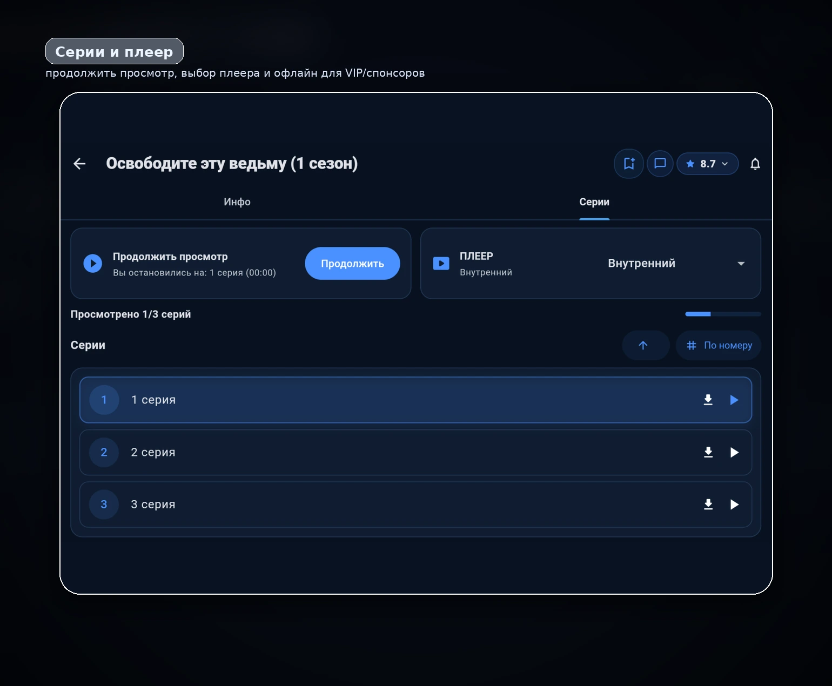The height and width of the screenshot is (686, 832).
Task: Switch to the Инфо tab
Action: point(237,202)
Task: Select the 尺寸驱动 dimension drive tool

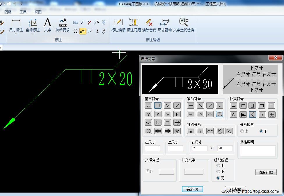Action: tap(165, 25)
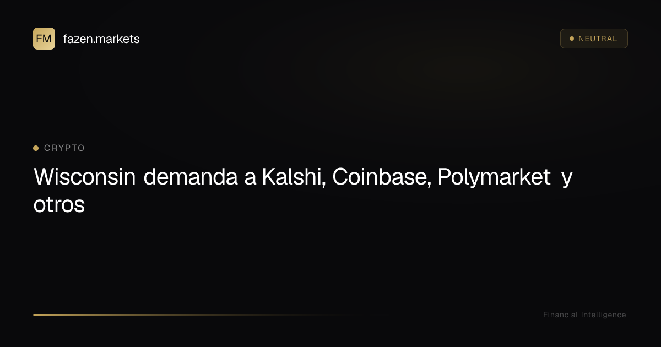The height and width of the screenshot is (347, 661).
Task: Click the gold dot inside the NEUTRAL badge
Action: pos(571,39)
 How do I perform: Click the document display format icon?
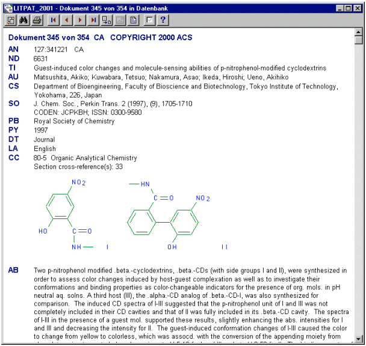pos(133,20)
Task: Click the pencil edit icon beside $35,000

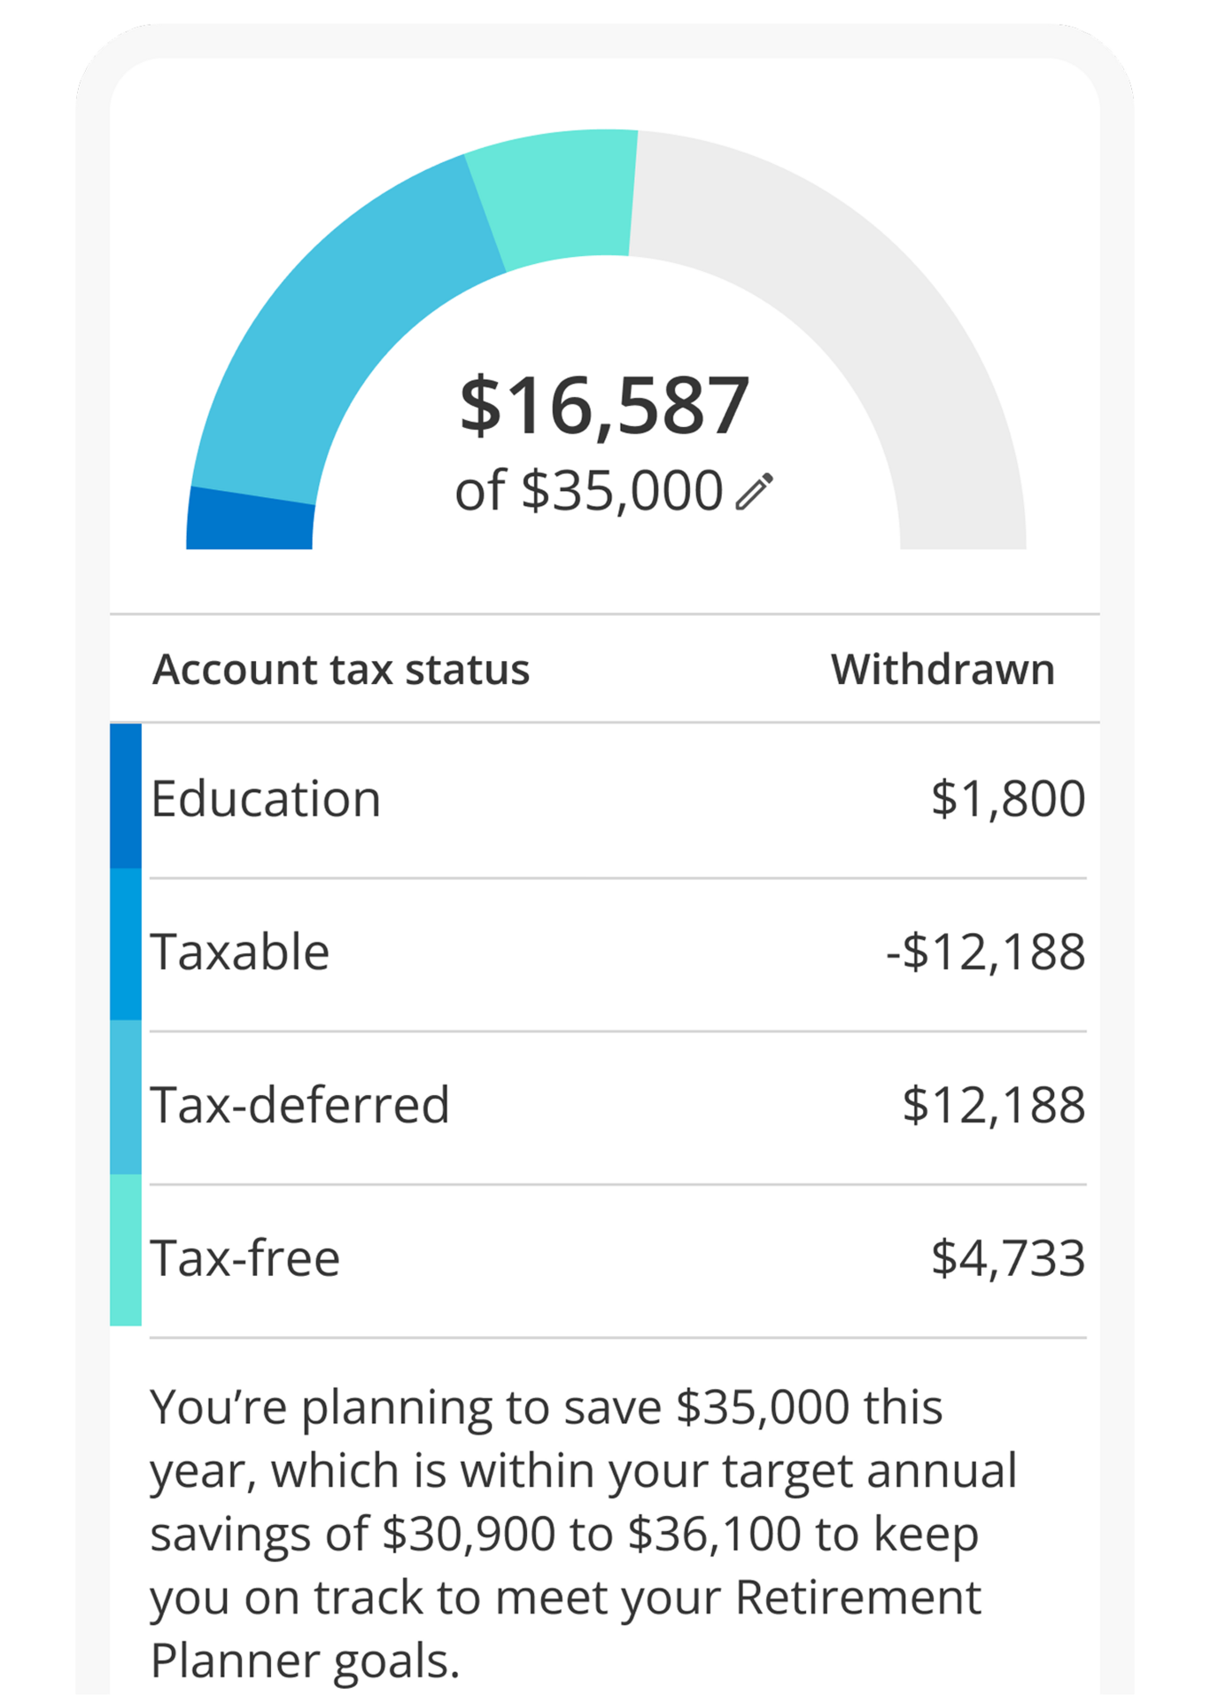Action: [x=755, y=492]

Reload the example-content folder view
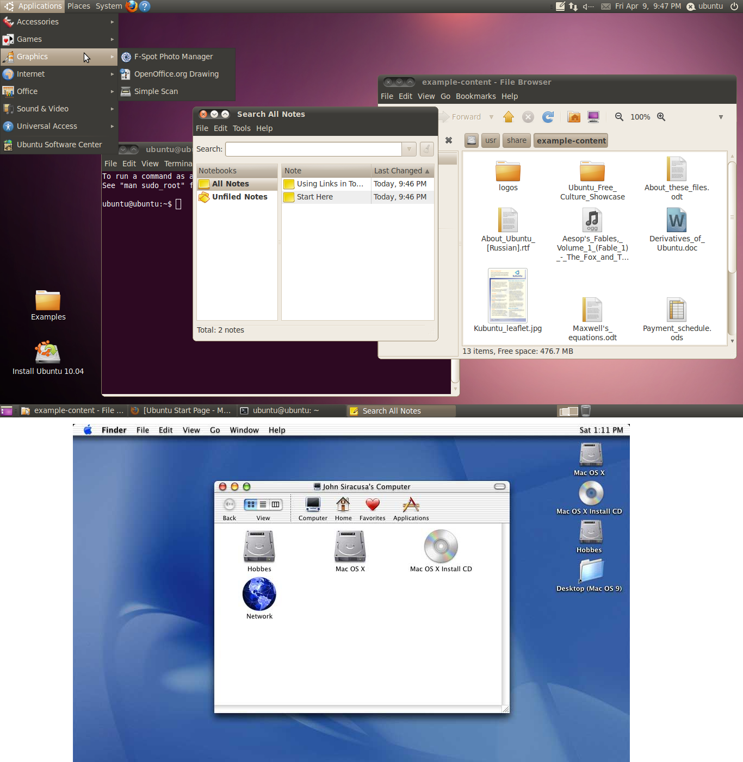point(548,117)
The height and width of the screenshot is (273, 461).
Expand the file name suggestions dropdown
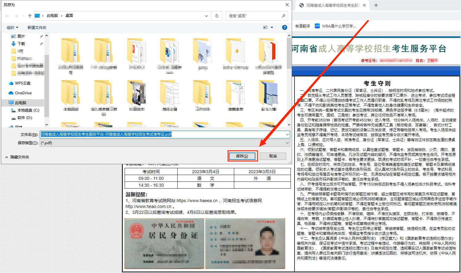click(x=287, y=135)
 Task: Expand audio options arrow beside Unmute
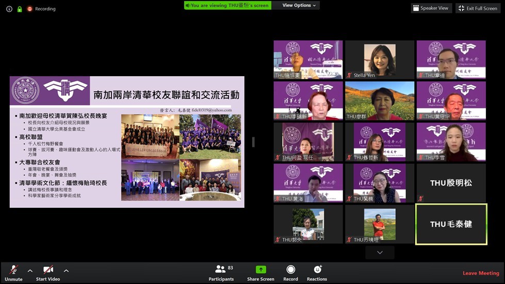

┄┄┄┄┄┄┄┄┄┄

[What to work on]: The copy must start at the line containing "Expand the file name suggestions dropdown" and end at the last line of the records, matching each line exactly and holding no pictures.

[Exercise response]:
Expand the file name suggestions dropdown
click(x=287, y=135)
 Task: Expand audio options arrow beside Unmute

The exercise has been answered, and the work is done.